◆ WHAT THIS TASK INVOLVES ◆
Each entry below must be given again word for word, with no pictures.

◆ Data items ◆

━━━━━━━━━━━━━━━━━━━━

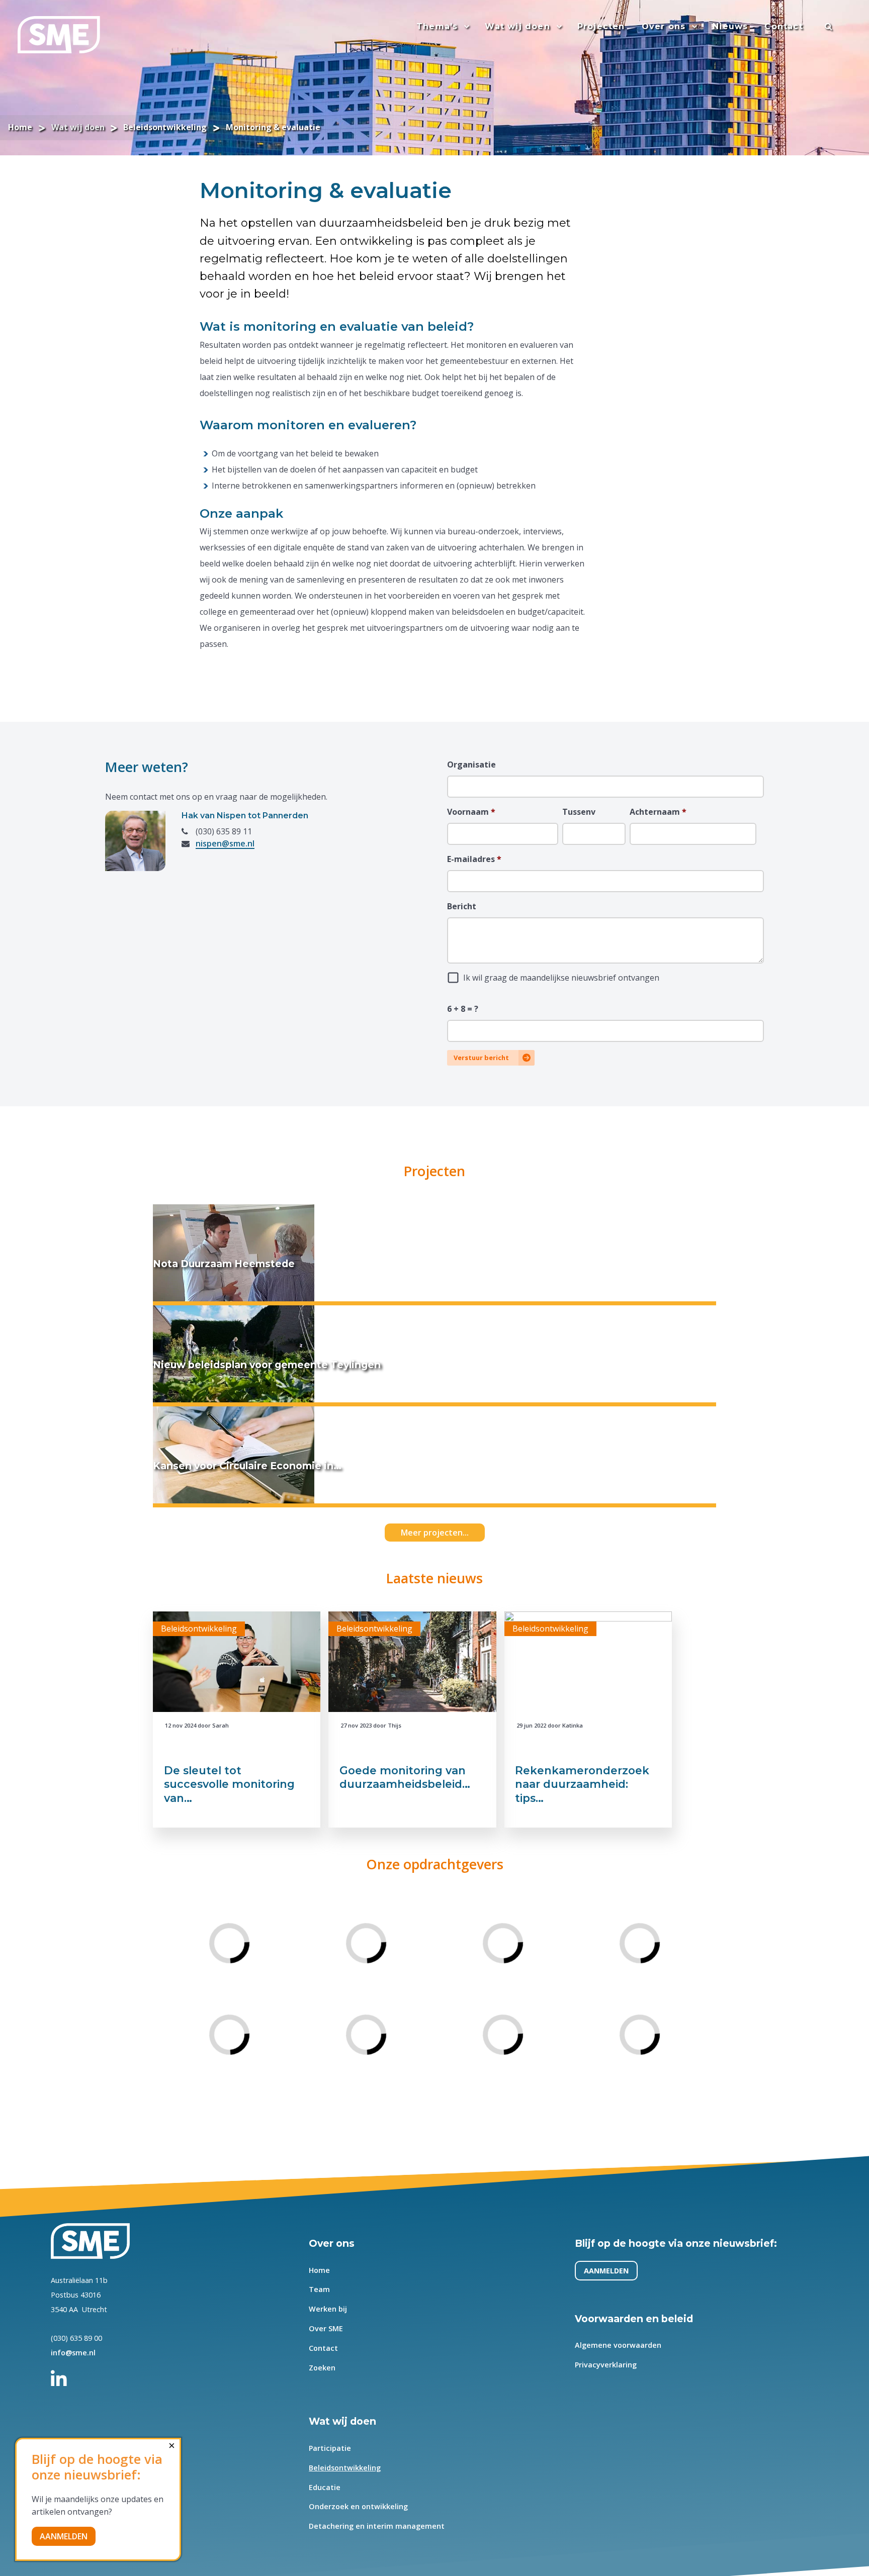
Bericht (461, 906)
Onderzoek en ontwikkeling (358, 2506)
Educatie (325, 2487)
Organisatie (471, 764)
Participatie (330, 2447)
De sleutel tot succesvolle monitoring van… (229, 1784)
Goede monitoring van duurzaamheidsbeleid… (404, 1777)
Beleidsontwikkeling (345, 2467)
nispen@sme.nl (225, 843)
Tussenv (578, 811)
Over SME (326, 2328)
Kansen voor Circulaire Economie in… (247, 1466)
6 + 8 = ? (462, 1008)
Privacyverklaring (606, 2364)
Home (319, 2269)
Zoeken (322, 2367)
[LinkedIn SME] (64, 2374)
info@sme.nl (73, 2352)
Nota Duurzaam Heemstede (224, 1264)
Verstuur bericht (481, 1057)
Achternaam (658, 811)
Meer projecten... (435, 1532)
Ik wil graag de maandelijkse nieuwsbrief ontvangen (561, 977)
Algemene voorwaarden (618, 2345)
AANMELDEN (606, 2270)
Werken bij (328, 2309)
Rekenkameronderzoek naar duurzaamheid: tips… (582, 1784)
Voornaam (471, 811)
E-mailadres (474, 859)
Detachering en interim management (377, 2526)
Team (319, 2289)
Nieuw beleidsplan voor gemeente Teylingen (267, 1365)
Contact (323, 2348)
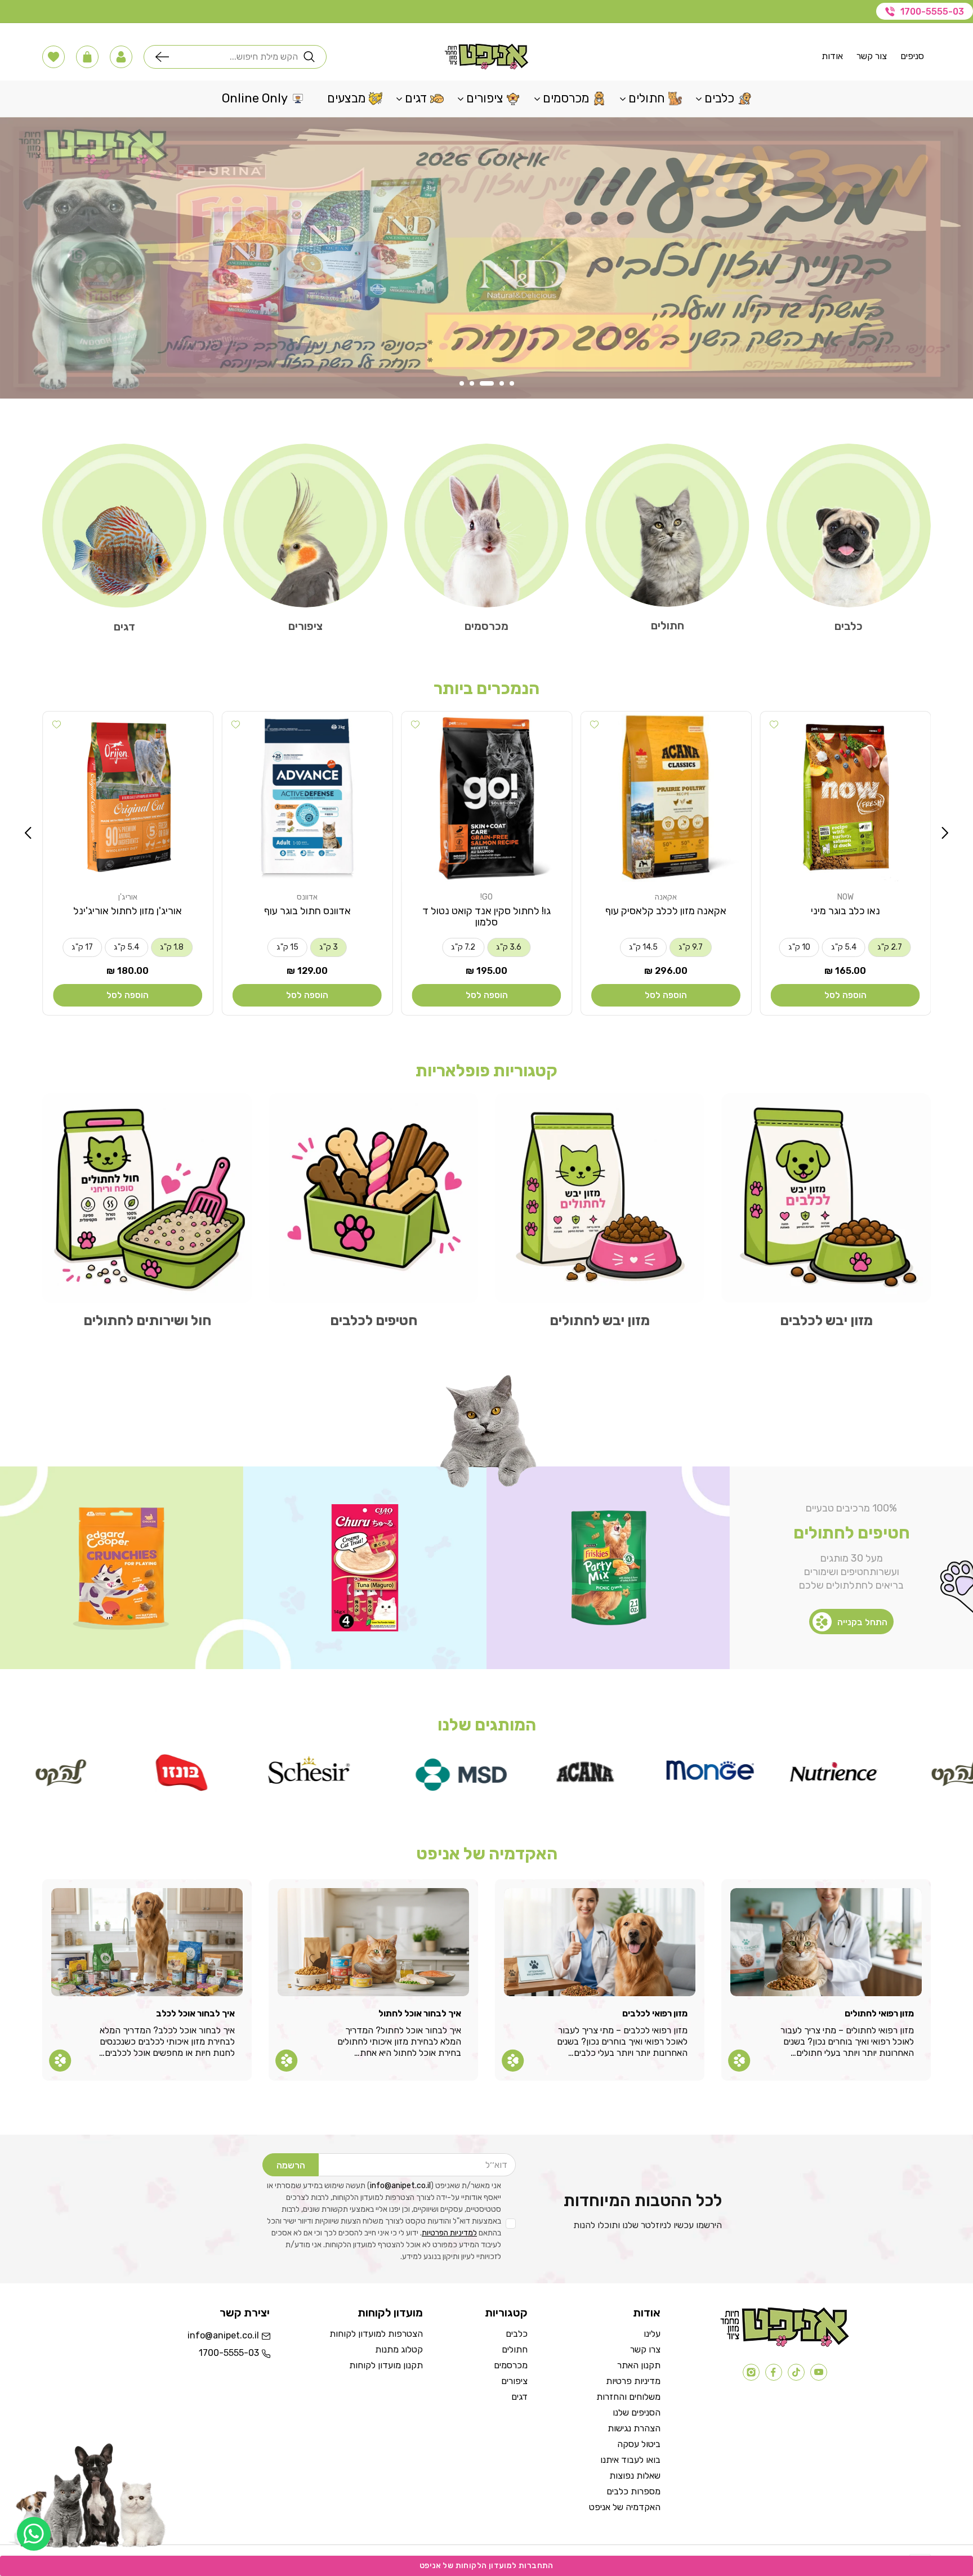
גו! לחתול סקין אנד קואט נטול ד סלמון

━━━━━━━━━━━━━━━━━━━━

◆ EXPECTED OUTPUT ◆
Bericht (461, 906)
Onderzoek en ontwikkeling (358, 2506)
Educatie (325, 2487)
Organisatie (471, 764)
Participatie (330, 2447)
De sleutel tot succesvolle monitoring van… (229, 1784)
Goede monitoring van duurzaamheidsbeleid… (404, 1777)
Beleidsontwikkeling (345, 2467)
nispen@sme.nl (225, 843)
Tussenv (578, 811)
Over SME (326, 2328)
Kansen voor Circulaire Economie in… (247, 1466)
6 + 8 = ? (462, 1008)
Privacyverklaring (606, 2364)
Home (319, 2269)
Zoeken (322, 2367)
[LinkedIn SME] (64, 2374)
info@sme.nl (73, 2352)
Nota Duurzaam Heemstede (224, 1264)
Verstuur bericht (481, 1057)
Achternaam (658, 811)
Meer projecten... (435, 1532)
Ik wil graag de maandelijkse nieuwsbrief ontvangen (561, 977)
Algemene voorwaarden (618, 2345)
AANMELDEN (606, 2270)
Werken bij (328, 2309)
Rekenkameronderzoek naar duurzaamheid: tips… (582, 1784)
Voornaam (471, 811)
E-mailadres (474, 859)
Detachering en interim management (377, 2526)
Team (319, 2289)
Nieuw beleidsplan voor gemeente Teylingen (267, 1365)
Contact (323, 2348)
גו! לחתול סקין אנד קואט נטול ד סלמון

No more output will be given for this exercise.